C++ templates: Creating a compile-time higher-order meta-programming language

[article index] [] [@mattmight] [rss]

For the Halloween lecture in my advanced compilers class, I scare students with C++ template meta-programming.

To prove that C++ templates are Turing-complete, we constructed a higher-order functional programming language out of them.

The language supports higher-order functions, literal values (raw types), natural numbers (as types), booleans and conditionals.

Specifically, we made an SICP-like eval/apply interpeter out of templates.

This embedded language shows that any computable function can be computed at compile-time in C++.

How: Template specialization

The Turing-completeness of templates in C++ is an accident arising from the collision of two features: templates and template specialization.

These two features allow C++ templates to act like an untyped term-rewriting language.

A template declares a data type parameterized by some constants and by some types; for example:

template <typename A>
struct ListNode
{
  A data ;
  ListNode<A>* next ;
} ; 

A template specialization allows the programmer to override the definition of a template for some combination of template parameters.

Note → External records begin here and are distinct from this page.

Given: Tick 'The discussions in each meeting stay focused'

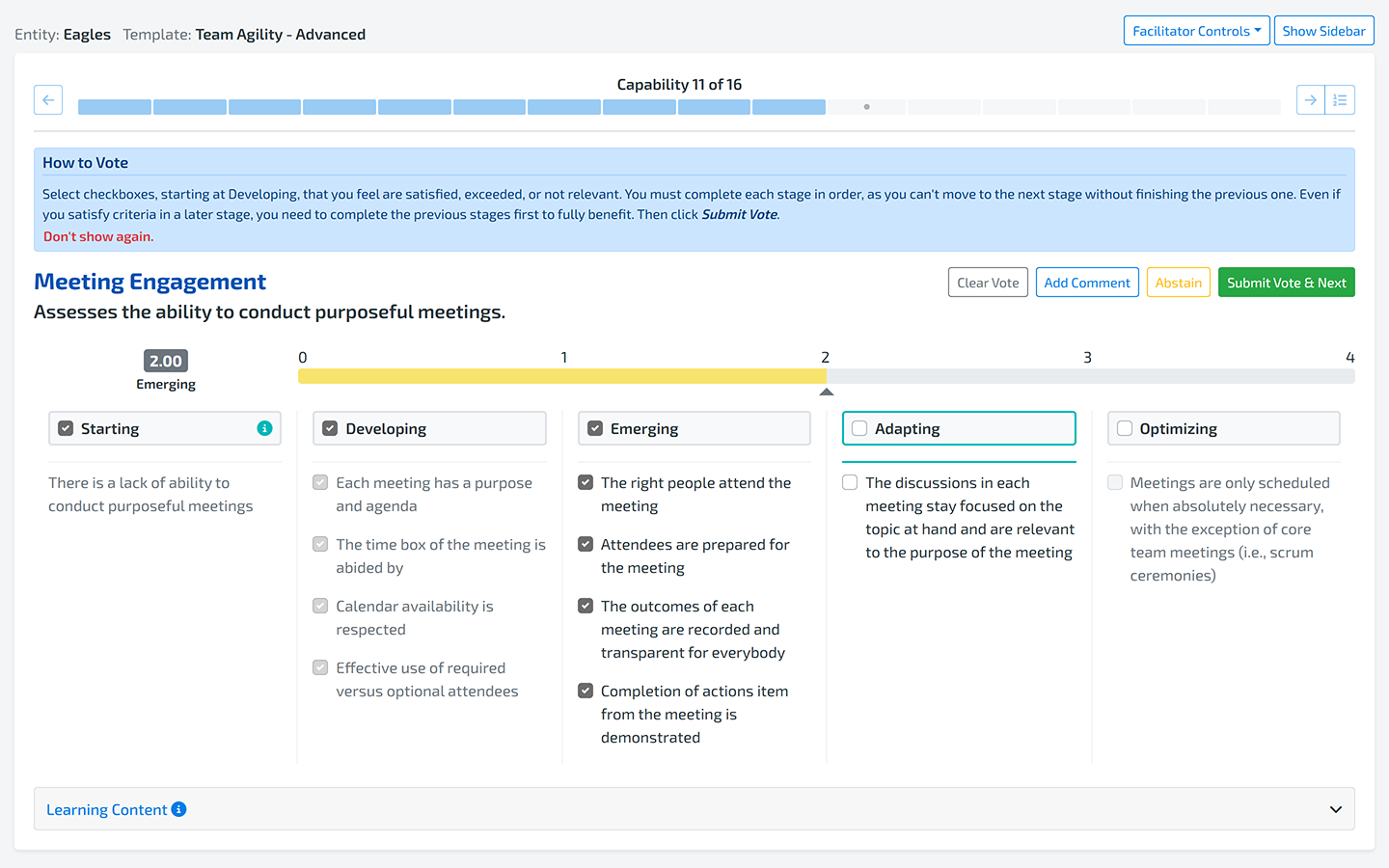Looking at the screenshot, I should (850, 482).
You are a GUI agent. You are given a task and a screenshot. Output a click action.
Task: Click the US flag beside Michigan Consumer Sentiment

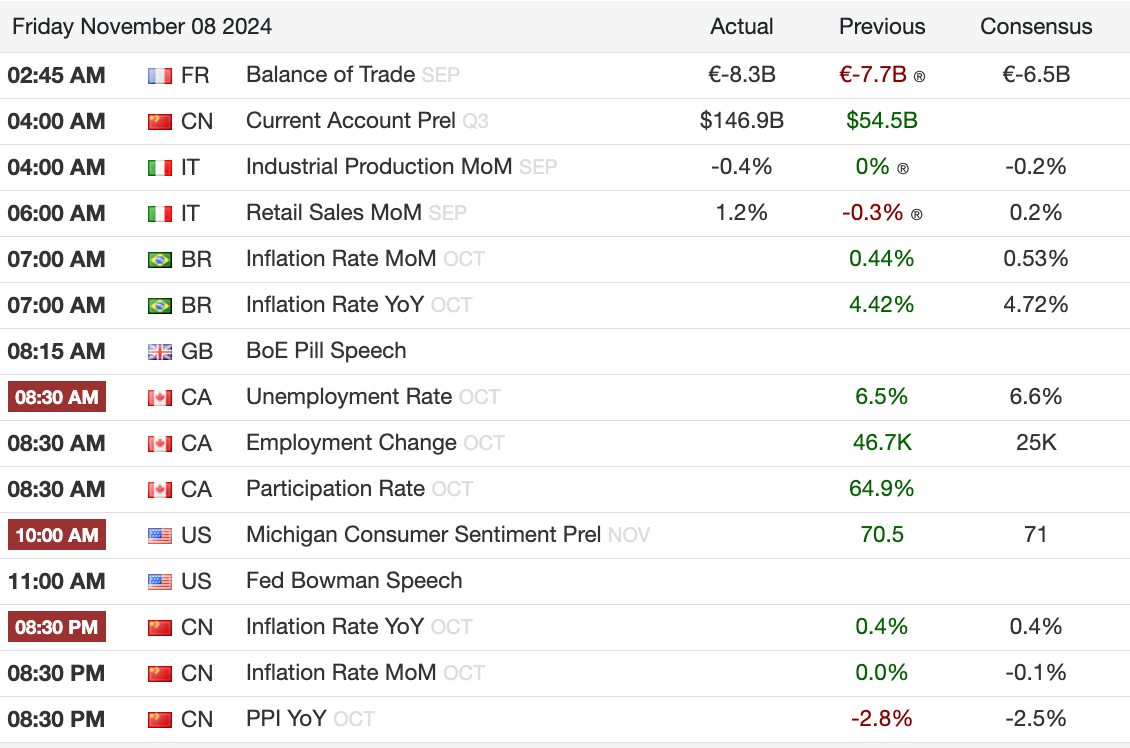coord(159,535)
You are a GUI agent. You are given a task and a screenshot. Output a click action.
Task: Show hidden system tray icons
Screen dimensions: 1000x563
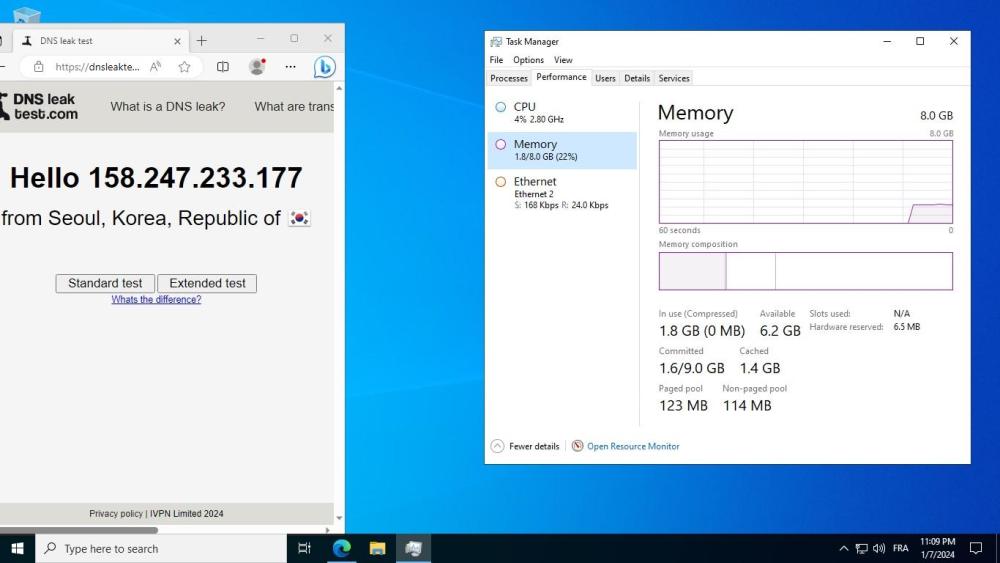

For example, we could override the definition of ListNode when parameterized with the type unsigned int:

template <>
struct ListNode<unsigned int>
{
  /* Don't let them use unsigned ints. */
  int data ;
  ListNode<int>* next ;
} ;

The standard example of why you would want to specialize is so that you could have Vector<bool> implemented as a true bit-vector, instead of wasting one word per element.

Factorial example

The canonical example of compile-time computation is factorial in templates:

template <int N>
struct Factorial 
{
  enum { value = N * Factorial<N-1>::value };
};
 
template <>
struct Factorial<0> 
{
  enum { value = 1 } ;
};

Without the template specialization, a reference to Factorial<4>::value would re-write itself forever, eventually causing the template equivalent of a stack overflow.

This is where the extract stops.